Connection refused. But when I tested from the host:

curl https://acme-v02.api.letsencrypt.org/directory

It worked perfectly. So what was going on?

Problem 1: The search . Domain

I started digging into /etc/resolv.conf:

nameserver 127.0.0.53
options edns0 trust-ad
search .

That search . line looked suspicious. Turns out, Hetzner’s DHCP configuration adds this, and it completely breaks DNS resolution inside Kubernetes pods. The problem is that when CoreDNS tries to resolve external domains, it forwards to /etc/resolv.conf, which points to 127.0.0.53 (systemd-resolved on the host). But pods can’t reach the host’s systemd-resolved, so every DNS query fails.

I found this issue documented here: https://github.com/cert-manager/cert-manager/issues/3394

The fix required multiple steps:

Step 1: Fix the host’s resolv.conf

sudo nano /etc/netplan/01-netcfg.yaml

Added:

dhcp4-overrides:
  use-domains: false

This tells netplan to ignore the search domain from DHCP. Then:

sudo netplan apply

But the search . line kept coming back. systemd-resolved was stubborn. So I took the nuclear option:

sudo rm /etc/resolv.conf
sudo bash -c 'cat > /etc/resolv.conf << EOF
nameserver 8.8.8.8
nameserver 8.8.4.4
EOF'
sudo chattr +i /etc/resolv.conf

Making it immutable with chattr +i prevents anything from changing it.

Step 2: Fix CoreDNS

The pods were still using CoreDNS, which was forwarding to the broken /etc/resolv.conf. I had to tell CoreDNS to use public DNS directly:

kubectl edit configmap coredns -n kube-system

Changed:

forward . /etc/resolv.conf

To:

forward . 8.8.8.8 8.8.4.4

Then restarted CoreDNS:

kubectl rollout restart deployment coredns -n kube-system

Now pods could resolve external domains. Progress!
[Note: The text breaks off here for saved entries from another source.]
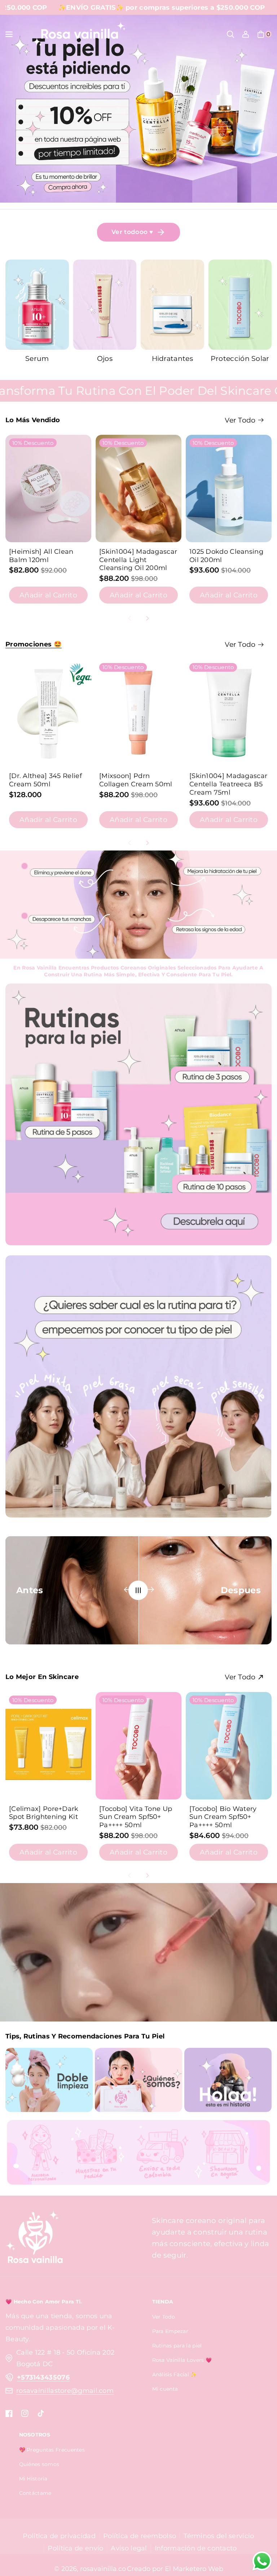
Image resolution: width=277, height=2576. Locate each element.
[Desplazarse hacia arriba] (260, 2532)
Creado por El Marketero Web (175, 2568)
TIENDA (162, 2301)
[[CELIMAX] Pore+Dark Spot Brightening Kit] (48, 1745)
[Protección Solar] (172, 305)
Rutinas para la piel (177, 2345)
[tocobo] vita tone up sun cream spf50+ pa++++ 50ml (135, 1817)
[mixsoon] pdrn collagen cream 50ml (135, 780)
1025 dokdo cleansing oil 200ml (226, 556)
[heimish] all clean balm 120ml (41, 556)
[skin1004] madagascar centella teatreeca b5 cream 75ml (228, 784)
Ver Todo (163, 2317)
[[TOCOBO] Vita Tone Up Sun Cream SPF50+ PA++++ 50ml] (138, 1745)
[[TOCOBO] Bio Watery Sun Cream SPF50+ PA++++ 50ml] (229, 1745)
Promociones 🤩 (33, 644)
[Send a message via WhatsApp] (262, 2561)
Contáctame (35, 2493)
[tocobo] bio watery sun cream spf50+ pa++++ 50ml (223, 1817)
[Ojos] (37, 305)
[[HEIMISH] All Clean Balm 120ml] (48, 488)
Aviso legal (129, 2548)
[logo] (34, 2238)
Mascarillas (240, 358)
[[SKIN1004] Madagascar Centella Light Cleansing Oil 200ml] (138, 488)
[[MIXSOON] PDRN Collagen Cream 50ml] (138, 713)
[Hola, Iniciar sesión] (246, 34)
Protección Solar (172, 358)
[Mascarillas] (240, 305)
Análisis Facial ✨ (174, 2374)
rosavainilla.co (103, 2568)
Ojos (37, 358)
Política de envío (75, 2548)
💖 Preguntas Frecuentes (52, 2450)
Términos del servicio (219, 2536)
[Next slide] (147, 618)
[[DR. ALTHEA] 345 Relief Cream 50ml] (48, 713)
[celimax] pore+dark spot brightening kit (44, 1813)
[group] (37, 312)
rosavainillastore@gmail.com (65, 2390)
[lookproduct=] (24, 866)
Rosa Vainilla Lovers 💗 (182, 2360)
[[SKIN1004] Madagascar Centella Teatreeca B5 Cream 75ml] (229, 713)
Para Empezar (170, 2331)
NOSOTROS (34, 2434)
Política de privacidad (59, 2536)
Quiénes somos (39, 2464)
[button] (9, 34)
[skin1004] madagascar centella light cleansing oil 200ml (138, 560)
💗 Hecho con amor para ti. (43, 2301)
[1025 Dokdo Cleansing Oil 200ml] (229, 488)
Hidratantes (104, 358)
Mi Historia (33, 2478)
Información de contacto (196, 2548)
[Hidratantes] (105, 305)
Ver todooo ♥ (132, 231)
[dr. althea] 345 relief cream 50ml (45, 780)
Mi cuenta (165, 2389)
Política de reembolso (139, 2536)
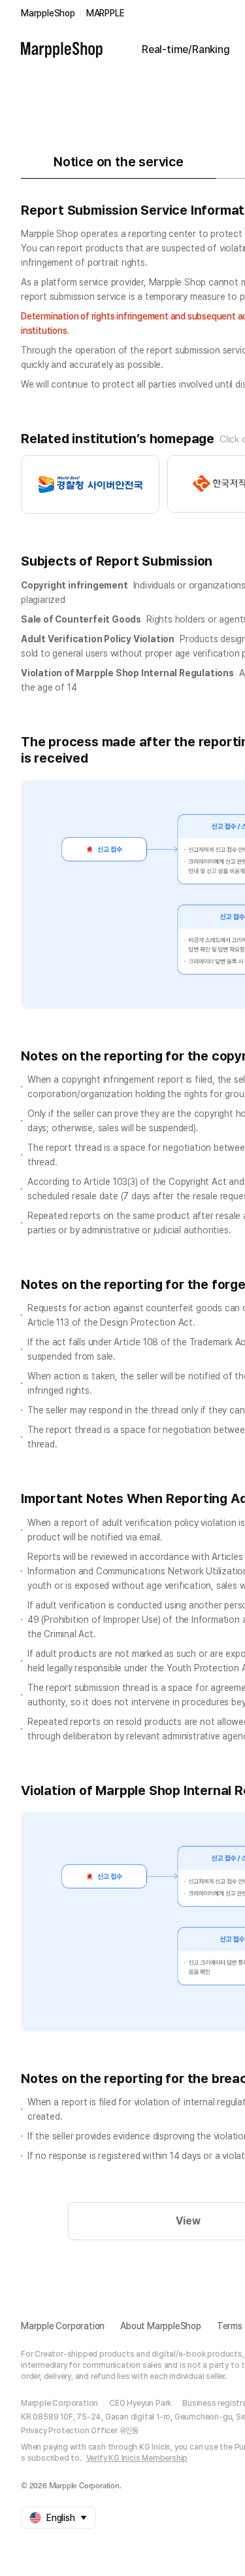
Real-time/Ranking (186, 49)
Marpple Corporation (63, 2326)
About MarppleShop (160, 2326)
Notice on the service (119, 162)
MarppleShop (48, 13)
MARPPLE (105, 13)
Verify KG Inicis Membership (137, 2458)
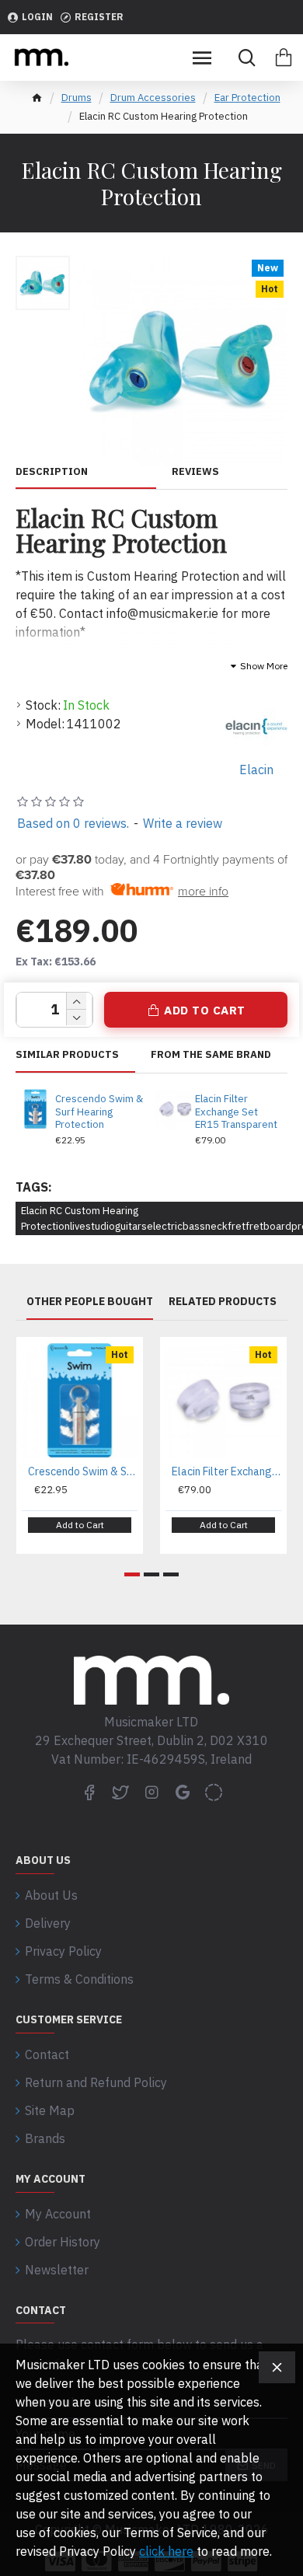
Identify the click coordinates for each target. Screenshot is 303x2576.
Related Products (223, 1301)
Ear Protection (247, 97)
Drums (76, 97)
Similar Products (67, 1055)
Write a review (182, 823)
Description (52, 472)
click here (166, 2551)
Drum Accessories (153, 97)
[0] (283, 57)
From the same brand (211, 1055)
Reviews (195, 472)
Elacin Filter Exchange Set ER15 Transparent (236, 1112)
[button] (132, 1574)
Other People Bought (89, 1301)
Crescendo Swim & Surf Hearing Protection (99, 1112)
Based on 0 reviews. (73, 823)
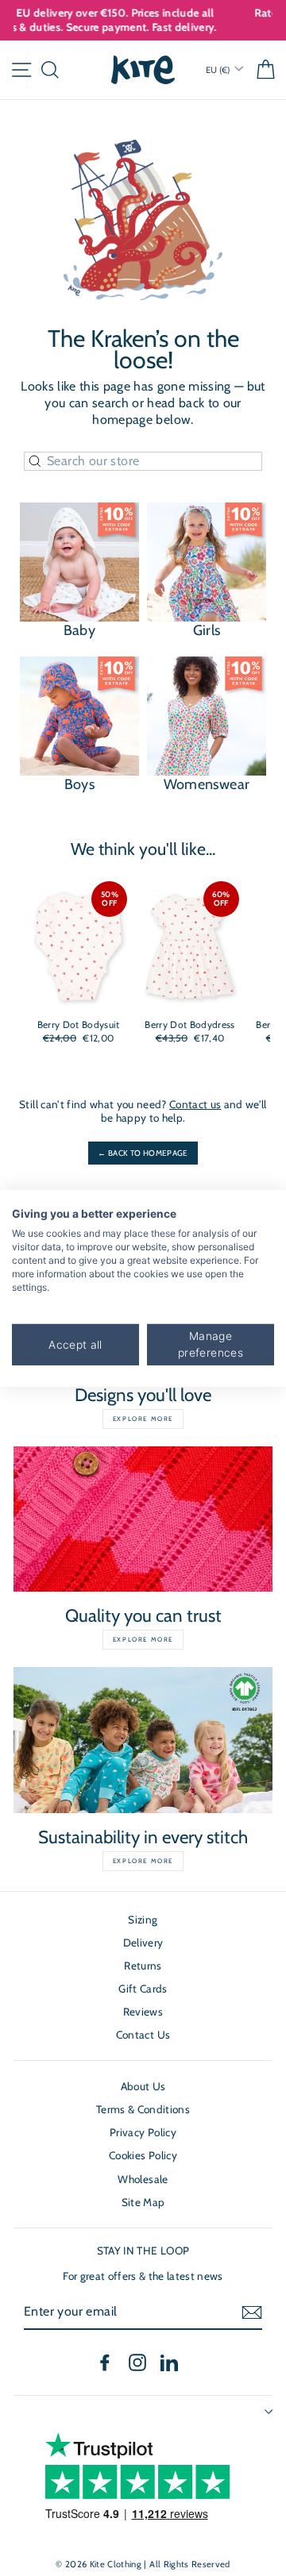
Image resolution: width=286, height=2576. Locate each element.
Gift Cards (142, 1988)
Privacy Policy (143, 2132)
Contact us (195, 1104)
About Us (143, 2086)
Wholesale (143, 2179)
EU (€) (219, 69)
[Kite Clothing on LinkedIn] (169, 2362)
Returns (142, 1965)
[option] (146, 13)
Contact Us (143, 2034)
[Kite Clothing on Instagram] (137, 2362)
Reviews (143, 2011)
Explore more (143, 1419)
Problem 2: Outbound HTTPS Was Blocked

But cert-manager still couldn’t reach Let’s Encrypt. DNS worked (I tested with nslookup), but HTTPS connections timed out.

I tested from a pod:

kubectl run test --image=busybox --rm -it -- telnet 8.8.8.8 443

Timeout. Port 443 outbound was completely blocked.

The culprit? My iptables rules. Earlier, I had added rules to forward ports 80 and 443 to K3s’ NodePorts:

sudo iptables -t nat -A PREROUTING -p tcp --dport 443 -j REDIRECT --to-port 31994

This rule was too broad. It redirected ALL port 443 traffic, including outbound connections from pods trying to reach Let’s Encrypt. Every HTTPS request was being hijacked and redirected to Traefik.

The fix:

# Delete the bad rule
sudo iptables -t nat -D PREROUTING -p tcp --dport 443 -j REDIRECT --to-port 31994

# Add a more specific rule
sudo iptables -t nat -I PREROUTING -i enp195s0 -p tcp --dport 443 -j REDIRECT --to-port 31994

The -i enp195s0 flag makes the rule only apply to traffic coming FROM the external network interface, not traffic originating from pods.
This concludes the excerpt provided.